Trades Ask Ginnie Mae to Defer to NCUA on Capital Requirements
Current rules treat credit unions like mortgage brokers, and NAFCU and CUNA ask for parity with banks.
Trade organizations on Monday asked Ginnie Mae to treat credit unions on par with banks, instead of lumping them in with mortgage brokers and other non-bank lenders.
The letters from CUNA and NAFCU were in response to a letter from Ginnie Mae seeking comment as it tries to strengthen capital requirements for non-bank lenders to avoid the kind of losses suffered after the financial meltdown of 2008 caused largely by securities made up of bundles of shoddily underwritten mortgages – mortgages largely from banks.

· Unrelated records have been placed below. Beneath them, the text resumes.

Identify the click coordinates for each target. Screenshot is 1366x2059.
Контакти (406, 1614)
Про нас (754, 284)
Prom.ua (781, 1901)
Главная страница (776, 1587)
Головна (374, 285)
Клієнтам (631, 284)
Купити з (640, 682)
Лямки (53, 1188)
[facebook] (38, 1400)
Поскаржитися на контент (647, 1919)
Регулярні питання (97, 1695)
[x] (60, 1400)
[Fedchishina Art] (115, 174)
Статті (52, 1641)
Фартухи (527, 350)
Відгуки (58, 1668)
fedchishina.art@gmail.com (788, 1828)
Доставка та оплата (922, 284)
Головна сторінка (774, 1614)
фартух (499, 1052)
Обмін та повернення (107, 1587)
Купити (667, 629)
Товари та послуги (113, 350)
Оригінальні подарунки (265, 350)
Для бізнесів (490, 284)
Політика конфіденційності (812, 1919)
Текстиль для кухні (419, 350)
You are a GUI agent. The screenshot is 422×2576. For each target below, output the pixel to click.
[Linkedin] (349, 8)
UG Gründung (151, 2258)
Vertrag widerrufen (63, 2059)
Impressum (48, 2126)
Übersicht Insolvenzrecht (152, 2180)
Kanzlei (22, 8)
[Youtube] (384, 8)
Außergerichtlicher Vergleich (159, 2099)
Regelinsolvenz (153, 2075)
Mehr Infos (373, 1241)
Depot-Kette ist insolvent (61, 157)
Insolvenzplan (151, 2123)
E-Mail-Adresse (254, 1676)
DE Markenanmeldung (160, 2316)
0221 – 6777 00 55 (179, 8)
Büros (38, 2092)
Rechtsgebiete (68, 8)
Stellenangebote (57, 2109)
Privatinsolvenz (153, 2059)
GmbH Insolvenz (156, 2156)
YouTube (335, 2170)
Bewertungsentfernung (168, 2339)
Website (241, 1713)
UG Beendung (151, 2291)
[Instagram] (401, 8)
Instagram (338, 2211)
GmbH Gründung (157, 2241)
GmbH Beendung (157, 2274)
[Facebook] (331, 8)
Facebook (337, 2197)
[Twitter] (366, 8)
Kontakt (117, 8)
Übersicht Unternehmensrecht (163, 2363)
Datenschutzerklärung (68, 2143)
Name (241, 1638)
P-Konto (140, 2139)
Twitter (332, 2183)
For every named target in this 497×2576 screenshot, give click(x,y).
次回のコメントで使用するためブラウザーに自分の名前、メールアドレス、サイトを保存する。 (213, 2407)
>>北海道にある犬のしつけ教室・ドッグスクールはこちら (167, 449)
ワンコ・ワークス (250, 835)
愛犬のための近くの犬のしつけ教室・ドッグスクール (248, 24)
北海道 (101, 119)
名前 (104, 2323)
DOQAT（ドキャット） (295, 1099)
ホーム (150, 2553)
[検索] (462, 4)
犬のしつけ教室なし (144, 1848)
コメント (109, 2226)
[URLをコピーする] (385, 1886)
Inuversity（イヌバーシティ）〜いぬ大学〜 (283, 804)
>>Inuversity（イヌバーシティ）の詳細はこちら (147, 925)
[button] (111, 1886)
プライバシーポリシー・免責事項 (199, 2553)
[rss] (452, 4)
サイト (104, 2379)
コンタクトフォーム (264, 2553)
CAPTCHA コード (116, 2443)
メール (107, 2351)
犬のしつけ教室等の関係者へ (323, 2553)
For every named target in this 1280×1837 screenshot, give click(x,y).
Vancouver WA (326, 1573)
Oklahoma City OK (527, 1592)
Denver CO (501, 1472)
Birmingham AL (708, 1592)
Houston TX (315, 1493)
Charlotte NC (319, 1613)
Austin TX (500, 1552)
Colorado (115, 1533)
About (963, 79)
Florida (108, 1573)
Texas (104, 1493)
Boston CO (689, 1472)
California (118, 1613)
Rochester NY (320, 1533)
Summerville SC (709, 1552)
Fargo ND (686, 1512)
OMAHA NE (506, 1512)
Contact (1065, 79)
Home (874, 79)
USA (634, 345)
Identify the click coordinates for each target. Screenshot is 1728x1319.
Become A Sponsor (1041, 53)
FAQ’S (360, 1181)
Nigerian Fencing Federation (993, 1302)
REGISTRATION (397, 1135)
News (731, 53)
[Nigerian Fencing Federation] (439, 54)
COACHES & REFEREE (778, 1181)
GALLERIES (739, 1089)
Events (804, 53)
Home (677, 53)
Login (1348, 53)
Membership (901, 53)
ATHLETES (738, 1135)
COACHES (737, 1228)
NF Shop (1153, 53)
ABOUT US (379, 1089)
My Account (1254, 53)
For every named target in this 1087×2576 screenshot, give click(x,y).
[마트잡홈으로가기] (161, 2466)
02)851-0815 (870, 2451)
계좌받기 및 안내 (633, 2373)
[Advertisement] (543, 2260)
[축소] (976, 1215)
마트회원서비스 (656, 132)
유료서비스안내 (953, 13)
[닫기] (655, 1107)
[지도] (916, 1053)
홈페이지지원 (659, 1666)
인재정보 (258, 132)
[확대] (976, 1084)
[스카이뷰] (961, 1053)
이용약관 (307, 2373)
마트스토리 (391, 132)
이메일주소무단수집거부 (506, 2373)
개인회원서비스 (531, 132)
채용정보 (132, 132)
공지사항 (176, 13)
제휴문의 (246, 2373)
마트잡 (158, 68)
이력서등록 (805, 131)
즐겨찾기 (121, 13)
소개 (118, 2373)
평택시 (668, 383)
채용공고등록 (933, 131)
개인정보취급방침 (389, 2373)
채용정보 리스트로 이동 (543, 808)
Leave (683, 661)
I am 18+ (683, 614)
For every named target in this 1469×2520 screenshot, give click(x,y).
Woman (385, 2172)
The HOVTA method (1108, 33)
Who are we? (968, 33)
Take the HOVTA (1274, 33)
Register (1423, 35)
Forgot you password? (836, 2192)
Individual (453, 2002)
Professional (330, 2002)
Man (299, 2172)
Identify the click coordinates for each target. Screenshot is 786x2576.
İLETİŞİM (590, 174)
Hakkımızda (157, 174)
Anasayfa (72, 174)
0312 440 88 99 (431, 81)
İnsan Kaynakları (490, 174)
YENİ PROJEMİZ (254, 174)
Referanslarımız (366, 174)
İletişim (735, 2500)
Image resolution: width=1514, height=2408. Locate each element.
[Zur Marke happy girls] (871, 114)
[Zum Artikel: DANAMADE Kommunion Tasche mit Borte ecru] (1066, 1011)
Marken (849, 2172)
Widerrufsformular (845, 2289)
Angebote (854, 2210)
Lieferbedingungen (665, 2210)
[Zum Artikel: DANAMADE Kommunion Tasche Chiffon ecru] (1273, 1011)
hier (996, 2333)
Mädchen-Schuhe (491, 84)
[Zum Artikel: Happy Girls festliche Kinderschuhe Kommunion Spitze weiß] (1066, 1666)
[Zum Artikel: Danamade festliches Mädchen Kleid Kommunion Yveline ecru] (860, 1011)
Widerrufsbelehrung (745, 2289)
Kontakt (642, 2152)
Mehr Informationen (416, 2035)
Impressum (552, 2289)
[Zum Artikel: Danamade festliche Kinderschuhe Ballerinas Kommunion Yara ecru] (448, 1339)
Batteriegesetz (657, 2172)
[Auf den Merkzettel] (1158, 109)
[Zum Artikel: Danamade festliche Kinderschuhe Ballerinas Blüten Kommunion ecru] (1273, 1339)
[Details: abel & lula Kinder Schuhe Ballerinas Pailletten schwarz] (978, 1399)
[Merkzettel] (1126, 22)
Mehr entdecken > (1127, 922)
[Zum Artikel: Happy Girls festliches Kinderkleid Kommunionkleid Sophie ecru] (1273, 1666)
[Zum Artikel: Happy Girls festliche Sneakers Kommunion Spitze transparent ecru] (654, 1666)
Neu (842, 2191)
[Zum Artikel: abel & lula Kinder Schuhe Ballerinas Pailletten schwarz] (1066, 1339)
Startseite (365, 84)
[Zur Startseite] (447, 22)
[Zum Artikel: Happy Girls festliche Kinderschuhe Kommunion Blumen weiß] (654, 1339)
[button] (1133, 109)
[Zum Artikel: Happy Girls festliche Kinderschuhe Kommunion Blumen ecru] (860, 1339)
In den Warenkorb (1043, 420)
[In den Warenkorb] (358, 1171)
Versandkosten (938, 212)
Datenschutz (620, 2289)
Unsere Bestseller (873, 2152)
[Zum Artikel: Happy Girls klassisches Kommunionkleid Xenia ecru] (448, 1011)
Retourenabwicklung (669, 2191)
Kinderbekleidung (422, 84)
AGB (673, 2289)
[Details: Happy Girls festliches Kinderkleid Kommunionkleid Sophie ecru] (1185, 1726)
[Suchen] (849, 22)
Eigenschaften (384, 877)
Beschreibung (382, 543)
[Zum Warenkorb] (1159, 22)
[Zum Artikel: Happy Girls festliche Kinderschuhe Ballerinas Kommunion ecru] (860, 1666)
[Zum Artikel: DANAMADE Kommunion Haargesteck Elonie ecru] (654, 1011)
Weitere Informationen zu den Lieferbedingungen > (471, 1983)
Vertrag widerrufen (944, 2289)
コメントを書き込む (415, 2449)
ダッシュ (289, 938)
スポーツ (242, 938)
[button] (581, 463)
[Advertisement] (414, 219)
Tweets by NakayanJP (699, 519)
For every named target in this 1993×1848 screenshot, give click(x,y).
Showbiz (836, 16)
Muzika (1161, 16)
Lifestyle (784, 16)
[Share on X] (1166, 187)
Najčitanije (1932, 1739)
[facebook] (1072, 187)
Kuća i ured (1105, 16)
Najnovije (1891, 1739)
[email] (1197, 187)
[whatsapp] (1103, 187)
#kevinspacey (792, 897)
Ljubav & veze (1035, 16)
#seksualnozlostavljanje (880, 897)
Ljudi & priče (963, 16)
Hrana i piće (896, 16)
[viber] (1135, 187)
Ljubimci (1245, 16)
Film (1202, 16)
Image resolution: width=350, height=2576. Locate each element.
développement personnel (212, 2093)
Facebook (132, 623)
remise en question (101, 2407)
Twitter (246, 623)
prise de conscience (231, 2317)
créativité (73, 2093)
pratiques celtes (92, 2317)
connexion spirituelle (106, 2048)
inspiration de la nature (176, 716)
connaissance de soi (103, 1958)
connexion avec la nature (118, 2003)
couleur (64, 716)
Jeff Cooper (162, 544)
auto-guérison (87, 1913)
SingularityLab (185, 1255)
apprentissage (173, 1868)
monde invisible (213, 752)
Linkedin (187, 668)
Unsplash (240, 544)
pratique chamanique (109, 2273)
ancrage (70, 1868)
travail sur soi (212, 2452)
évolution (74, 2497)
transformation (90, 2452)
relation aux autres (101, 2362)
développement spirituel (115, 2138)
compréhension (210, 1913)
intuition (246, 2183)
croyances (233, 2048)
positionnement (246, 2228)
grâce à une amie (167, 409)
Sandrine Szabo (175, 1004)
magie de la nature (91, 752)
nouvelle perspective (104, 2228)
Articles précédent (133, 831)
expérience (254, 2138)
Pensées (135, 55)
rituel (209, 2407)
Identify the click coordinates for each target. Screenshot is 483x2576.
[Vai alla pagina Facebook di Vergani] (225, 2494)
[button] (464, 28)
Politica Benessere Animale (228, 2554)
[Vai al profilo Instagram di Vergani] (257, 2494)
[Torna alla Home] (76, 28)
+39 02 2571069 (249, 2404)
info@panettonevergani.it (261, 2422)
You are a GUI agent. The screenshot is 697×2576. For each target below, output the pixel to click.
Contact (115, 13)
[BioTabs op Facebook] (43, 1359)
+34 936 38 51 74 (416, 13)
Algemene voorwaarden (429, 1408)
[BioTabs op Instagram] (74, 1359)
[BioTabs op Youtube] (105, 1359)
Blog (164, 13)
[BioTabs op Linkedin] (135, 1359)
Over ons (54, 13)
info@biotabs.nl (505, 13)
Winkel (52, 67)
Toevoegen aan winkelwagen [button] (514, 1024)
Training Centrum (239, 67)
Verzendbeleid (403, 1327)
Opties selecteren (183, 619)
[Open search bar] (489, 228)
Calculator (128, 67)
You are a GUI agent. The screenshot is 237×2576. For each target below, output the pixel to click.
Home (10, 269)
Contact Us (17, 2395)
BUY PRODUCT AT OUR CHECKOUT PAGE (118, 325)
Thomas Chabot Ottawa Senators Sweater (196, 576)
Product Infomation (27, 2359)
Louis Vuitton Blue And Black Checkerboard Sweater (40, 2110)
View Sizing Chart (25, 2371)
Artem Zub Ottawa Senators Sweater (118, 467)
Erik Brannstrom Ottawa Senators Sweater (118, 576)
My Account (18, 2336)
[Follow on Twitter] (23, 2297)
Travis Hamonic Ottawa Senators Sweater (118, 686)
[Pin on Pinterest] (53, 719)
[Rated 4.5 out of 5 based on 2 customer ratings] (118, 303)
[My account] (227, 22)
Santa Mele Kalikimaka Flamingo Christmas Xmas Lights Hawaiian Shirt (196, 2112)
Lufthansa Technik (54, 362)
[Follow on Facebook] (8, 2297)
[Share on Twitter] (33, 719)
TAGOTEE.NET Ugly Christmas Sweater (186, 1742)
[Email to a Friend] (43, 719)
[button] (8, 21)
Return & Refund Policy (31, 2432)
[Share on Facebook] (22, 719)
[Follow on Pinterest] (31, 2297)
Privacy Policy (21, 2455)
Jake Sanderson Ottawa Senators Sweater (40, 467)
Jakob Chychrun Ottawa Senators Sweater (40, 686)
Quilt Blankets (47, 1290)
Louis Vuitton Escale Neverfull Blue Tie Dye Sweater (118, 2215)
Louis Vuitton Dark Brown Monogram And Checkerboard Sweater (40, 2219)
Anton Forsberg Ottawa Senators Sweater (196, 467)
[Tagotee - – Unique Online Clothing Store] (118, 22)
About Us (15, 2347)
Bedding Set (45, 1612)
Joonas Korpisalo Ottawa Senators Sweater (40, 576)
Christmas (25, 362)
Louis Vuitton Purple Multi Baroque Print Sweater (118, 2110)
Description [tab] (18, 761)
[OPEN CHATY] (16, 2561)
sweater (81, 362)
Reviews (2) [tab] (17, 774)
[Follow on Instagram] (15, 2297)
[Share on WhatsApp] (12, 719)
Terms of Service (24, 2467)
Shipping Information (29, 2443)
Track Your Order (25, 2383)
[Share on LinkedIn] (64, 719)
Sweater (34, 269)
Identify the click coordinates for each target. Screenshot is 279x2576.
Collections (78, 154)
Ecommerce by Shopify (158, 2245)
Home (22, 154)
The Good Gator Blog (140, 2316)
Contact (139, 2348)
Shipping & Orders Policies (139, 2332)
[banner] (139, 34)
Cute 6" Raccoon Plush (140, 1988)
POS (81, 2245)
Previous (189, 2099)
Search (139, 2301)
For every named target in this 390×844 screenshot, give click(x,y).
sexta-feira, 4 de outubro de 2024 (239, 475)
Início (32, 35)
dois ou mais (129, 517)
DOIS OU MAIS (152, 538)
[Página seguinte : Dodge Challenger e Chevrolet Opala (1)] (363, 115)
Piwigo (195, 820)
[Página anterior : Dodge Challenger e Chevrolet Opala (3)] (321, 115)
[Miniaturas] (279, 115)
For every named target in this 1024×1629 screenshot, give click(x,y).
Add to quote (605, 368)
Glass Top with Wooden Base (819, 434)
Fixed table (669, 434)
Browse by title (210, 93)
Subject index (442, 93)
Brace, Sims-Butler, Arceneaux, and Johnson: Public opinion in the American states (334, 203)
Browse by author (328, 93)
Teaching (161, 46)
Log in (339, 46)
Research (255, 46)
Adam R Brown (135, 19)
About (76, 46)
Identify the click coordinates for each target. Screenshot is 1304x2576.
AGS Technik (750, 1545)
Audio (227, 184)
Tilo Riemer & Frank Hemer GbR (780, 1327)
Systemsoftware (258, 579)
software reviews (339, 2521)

Ginnie Mae buys mortgages from banks, credit unions and non-bank issuers that meet its qualifications. It bundles and sells the loans to private investors as mortgage-backed securities guaranteed by the federal government.
On July 12, Ginnie Mae proposed a capitalization rule that the trade groups argued is unduly harsh and would drive many credit union lenders out of the market.
Moreover, CUNA’s nine-page letter argued that Ginnie Mae is working from an outdated playbook of regulations devised during a time when credit unions were inconsequential in the mortgage market.
Elizabeth M. Young LaBerge, CUNA’s senior director of advocacy and counsel, wrote that credit unions originated only 1.9% of mortgages in 2007 when the housing bubble burst, triggering failures among mortgage-backed securities. However, credit unions had the strength to become larger players in the market, originating 8% of mortgages in 2020.
“While banks may have retreated from the mortgage market since the 2008 financial crisis, credit unions have not,” LaBerge wrote. “A fast-growing number of this nation’s millions of credit union members rely upon their credit union to help them purchase, renovate or refinance their home.”
LaBerge wrote that credit unions are considered “depository institutions” in other circumstances, but not in Ginnie Mae’s regulatory definitions.
“This treatment has no statutory basis and Ginnie Mae has not publicly offered any policy explanation for this treatment,” she wrote. “Credit unions should be treated as the insured depository institutions they are.”
Instead of applying a new set of capital requirements Ginnie Mae is considering for non-banks, it should place credit unions on par with banks. Just as Ginnie Mae defers to the FDIC and other federal regulators for the capital requirements and soundness of banks, it should defer to the NCUA for capital requirements for credit unions.
Aminah M. Moore, NAFCU’s regulatory affairs counsel, wrote that Ginnie Mae’s proposed capital requirements would be stricter than the NCUA’s standards and would likely discourage credit unions from becoming Ginnie Mae issuers, and by extension hurt low-income, moderate-income (LMI) and minority borrowers.
“This will have a chilling effect on the market for FHA loans, preventing some LMI borrowers from becoming homeowners and further expanding the racial homeownership gap that prevents many Black and brown consumers from building and maintaining wealth,” Moore wrote. “If the changes proposed in this RFI serve as a barrier to credit unions becoming Ginnie Mae issuers, it will hurt the members and the communities at large that the FHA was created to help and protect.”